I walked away with several clear impressions: one of them is that before we can make significant progress on health care reform, we need to engage patients (notice I'm talking about health care reform, not reform of the ridiculous financial system that surrounds it). In fact, both Bill Clinton and Newt Gingrich agreed on this point, and you can't get much farther apart than that on the political spectrum. Many other speakers and panelists at the conference said the same thing.
Why patient engagement? Because patient engagement in their own care will encourage lifestyle changes -- changes like losing weight, stopping smoking, exercising, managing diabetes more carefully. And these changes would result in big reductions in major illnesses: type II diabetes, stroke, heart conditions, and many cancers. In turn, besides increasing quality of life for millions of Americans, billions could be saved on treatment of these diseases -- diseases which are extremely high cost in both length and type of care.
Billions of dollars saved, which can be used to pay for health care for the un- and under-insured; to finance rural clinics; to reduce insurance premiums; to improve care of non-lifestyle-related illness. Okay, this is a little pie-in-the-sky, because some of that money will end up in the pockets of insurance companies; but the possibilities of freeing up that kind of money are pretty exciting.

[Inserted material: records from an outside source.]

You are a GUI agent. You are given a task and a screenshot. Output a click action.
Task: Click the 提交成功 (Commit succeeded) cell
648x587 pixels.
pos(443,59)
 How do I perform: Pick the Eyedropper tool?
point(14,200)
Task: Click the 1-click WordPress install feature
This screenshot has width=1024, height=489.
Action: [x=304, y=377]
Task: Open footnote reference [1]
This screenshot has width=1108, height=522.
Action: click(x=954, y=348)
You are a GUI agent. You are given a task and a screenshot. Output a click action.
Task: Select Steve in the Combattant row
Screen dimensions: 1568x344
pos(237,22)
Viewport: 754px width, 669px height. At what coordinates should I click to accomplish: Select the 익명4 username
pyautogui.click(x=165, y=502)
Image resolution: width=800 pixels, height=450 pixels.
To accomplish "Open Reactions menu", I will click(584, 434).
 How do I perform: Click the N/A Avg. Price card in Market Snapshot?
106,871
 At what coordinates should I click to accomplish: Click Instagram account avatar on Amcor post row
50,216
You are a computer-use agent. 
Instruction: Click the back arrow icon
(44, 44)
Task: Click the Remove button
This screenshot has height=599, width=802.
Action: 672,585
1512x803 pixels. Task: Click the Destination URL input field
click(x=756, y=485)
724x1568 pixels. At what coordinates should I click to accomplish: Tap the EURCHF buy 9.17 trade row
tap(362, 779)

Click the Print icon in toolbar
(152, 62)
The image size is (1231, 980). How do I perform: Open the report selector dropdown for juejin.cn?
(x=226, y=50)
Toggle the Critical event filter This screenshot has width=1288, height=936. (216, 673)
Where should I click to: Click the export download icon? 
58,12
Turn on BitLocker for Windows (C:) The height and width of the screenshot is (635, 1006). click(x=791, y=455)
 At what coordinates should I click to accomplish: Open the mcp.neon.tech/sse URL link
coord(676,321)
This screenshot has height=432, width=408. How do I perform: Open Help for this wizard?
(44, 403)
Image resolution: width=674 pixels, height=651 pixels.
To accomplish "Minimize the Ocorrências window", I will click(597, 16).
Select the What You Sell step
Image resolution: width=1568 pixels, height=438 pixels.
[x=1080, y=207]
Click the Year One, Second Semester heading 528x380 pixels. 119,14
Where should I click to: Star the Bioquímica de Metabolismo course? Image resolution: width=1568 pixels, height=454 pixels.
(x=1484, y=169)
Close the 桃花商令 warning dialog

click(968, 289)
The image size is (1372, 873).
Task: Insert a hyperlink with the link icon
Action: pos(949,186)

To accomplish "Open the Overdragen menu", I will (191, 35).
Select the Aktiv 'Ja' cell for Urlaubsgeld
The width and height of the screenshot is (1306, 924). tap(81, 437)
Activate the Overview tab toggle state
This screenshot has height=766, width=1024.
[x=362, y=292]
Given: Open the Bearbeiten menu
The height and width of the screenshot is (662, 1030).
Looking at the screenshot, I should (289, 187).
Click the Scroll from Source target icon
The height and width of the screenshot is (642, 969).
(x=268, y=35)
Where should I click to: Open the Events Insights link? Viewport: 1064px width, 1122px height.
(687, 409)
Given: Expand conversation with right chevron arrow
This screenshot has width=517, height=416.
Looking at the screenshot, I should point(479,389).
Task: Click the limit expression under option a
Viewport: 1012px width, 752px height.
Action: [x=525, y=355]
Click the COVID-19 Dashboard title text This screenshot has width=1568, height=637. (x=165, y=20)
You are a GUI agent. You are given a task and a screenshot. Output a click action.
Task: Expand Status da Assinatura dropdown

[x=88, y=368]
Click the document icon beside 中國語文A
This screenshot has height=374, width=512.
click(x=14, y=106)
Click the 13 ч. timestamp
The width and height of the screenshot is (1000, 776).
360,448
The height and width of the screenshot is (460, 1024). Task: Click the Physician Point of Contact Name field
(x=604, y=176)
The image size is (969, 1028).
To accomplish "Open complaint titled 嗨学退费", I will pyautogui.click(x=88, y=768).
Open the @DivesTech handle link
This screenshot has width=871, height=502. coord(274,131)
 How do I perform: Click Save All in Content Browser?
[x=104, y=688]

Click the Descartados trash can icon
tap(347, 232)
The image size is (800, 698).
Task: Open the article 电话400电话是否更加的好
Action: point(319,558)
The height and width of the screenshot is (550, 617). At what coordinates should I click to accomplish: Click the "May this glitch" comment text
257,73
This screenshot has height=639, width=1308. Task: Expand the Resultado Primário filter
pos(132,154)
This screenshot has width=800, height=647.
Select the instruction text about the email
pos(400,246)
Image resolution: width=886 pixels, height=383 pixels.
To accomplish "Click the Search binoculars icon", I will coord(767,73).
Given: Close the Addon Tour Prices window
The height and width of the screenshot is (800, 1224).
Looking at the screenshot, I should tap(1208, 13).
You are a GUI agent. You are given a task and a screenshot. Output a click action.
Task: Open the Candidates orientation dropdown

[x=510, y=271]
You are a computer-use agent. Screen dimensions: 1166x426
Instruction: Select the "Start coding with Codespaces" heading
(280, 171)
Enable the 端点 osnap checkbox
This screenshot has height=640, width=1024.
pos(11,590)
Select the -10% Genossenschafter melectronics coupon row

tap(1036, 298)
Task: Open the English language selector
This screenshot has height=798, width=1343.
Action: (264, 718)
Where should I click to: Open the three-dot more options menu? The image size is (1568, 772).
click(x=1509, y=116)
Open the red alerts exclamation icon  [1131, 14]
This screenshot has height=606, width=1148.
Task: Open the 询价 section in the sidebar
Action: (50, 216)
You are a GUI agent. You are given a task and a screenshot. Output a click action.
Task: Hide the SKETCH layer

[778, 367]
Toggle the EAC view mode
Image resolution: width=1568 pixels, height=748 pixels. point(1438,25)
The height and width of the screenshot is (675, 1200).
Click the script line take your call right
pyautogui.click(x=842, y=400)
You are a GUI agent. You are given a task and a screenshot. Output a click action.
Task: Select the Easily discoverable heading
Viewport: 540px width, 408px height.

What's next? Well, lots of companies are working on various platforms that will allow patients to be involved in their care. They range from Web applications that integrate directly with the patient's EHR (like Palo Alto Medical Foundation's PAMFOnline built on Epic's foundation) to Keas' care plans and self-monitoring tools to Google Health's online records. All show promise in different ways, but my bet is on provider or payor driven (or funded) systems, because they have the most to gain by using these systems. Vendors like Keas will be successful only if they can pull in corporate users and figure out a way to be transparent to physicians. But there are definitely some changes going on in this space, and they bode well for health care reform and financing.